LFP represents a far less expensive alternative to these battery materials, one that could be obtained reliably from domestic suppliers rather than less predictable international sources. According to Patience, a scaled-up process should be possible at a price point that would eclipse that of the current generation of batteries.

“Iron can be obtained for as little as 10 cents a kilogram, versus as much as $20 for a kilogram of cobalt,” he says, adding that this lower cost makes it easier to accommodate a complete life cycle expenses associated with battery manufacture.
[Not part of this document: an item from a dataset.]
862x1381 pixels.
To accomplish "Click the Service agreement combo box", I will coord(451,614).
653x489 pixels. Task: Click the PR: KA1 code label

When prices are high, it becomes more tempting for firms to minimize factors such as environmental stewardship and safety.

In fact, LFP is inherently safer from an operating perspective, says Pierre Sauriol, a process engineer who has overseen most of this research. “There’s no risk of oxygen being released when it’s heated up, as opposed to most of the other materials,” he says.

Sauriol acknowledges that the performance of LFP batteries does not match that of their cobalt-nickel counterparts, but their lower cost could nevertheless mean they will achieve much greater adoption. Patience echoes that perspective, noting that the currently minuscule uptake of battery-powered vehicles illustrates the crucial role of price in the marketplace.

“Consumers aren’t going to adopt unless it’s cost competitive,” he suggests. The preface survey article and a series of related articles about the research are in Can. J. Chem. Eng.’s August issue.